● GOAL OF THE EXERCISE
The full set of entries has to be output exactly.

══ DATA IN THIS EXERCISE

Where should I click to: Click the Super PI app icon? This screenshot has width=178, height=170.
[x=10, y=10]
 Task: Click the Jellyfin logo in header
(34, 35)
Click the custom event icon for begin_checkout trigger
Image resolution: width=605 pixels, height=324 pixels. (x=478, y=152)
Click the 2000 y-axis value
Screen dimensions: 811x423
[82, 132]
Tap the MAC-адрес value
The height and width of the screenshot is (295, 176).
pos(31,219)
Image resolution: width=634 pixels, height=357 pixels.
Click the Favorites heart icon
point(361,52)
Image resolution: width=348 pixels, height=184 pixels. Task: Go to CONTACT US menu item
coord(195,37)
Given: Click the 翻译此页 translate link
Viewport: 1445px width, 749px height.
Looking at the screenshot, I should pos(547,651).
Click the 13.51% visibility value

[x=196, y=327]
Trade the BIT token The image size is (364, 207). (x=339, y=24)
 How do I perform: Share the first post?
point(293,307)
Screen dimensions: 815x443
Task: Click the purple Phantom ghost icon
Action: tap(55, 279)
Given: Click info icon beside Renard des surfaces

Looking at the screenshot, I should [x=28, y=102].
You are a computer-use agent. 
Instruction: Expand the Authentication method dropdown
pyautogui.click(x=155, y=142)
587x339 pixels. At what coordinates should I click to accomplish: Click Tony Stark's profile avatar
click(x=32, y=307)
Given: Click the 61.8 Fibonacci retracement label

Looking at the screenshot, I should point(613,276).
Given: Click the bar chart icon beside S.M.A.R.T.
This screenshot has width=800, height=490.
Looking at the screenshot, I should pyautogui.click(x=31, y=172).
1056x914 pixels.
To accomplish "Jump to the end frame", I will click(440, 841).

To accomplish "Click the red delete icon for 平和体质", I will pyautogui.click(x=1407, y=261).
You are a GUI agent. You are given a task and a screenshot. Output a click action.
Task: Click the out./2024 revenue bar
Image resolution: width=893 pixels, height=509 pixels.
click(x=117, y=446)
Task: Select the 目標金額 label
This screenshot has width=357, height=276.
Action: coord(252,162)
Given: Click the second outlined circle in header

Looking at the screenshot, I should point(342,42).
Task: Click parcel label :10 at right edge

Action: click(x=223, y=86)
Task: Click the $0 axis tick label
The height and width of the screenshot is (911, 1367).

════

● RESULT
Where should I click to: Click the Super PI app icon? This screenshot has width=178, height=170.
[x=10, y=10]
 Task: Click the Jellyfin logo in header
(34, 35)
Click the custom event icon for begin_checkout trigger
Image resolution: width=605 pixels, height=324 pixels. (x=478, y=152)
Click the 2000 y-axis value
Screen dimensions: 811x423
[82, 132]
Tap the MAC-адрес value
The height and width of the screenshot is (295, 176).
pos(31,219)
Image resolution: width=634 pixels, height=357 pixels.
Click the Favorites heart icon
point(361,52)
Image resolution: width=348 pixels, height=184 pixels. Task: Go to CONTACT US menu item
coord(195,37)
Given: Click the 翻译此页 translate link
Viewport: 1445px width, 749px height.
Looking at the screenshot, I should pos(547,651).
Click the 13.51% visibility value

[x=196, y=327]
Trade the BIT token The image size is (364, 207). (x=339, y=24)
 How do I perform: Share the first post?
point(293,307)
Screen dimensions: 815x443
Task: Click the purple Phantom ghost icon
Action: tap(55, 279)
Given: Click info icon beside Renard des surfaces

Looking at the screenshot, I should [x=28, y=102].
You are a computer-use agent. 
Instruction: Expand the Authentication method dropdown
pyautogui.click(x=155, y=142)
587x339 pixels. At what coordinates should I click to accomplish: Click Tony Stark's profile avatar
click(x=32, y=307)
Given: Click the 61.8 Fibonacci retracement label

Looking at the screenshot, I should point(613,276).
Given: Click the bar chart icon beside S.M.A.R.T.
This screenshot has width=800, height=490.
Looking at the screenshot, I should pyautogui.click(x=31, y=172).
1056x914 pixels.
To accomplish "Jump to the end frame", I will click(440, 841).

To accomplish "Click the red delete icon for 平和体质", I will pyautogui.click(x=1407, y=261).
You are a GUI agent. You are given a task and a screenshot. Output a click action.
Task: Click the out./2024 revenue bar
Image resolution: width=893 pixels, height=509 pixels.
click(x=117, y=446)
Task: Select the 目標金額 label
This screenshot has width=357, height=276.
Action: coord(252,162)
Given: Click the second outlined circle in header

Looking at the screenshot, I should point(342,42).
Task: Click parcel label :10 at right edge

Action: click(x=223, y=86)
Task: Click the $0 axis tick label
The height and width of the screenshot is (911, 1367).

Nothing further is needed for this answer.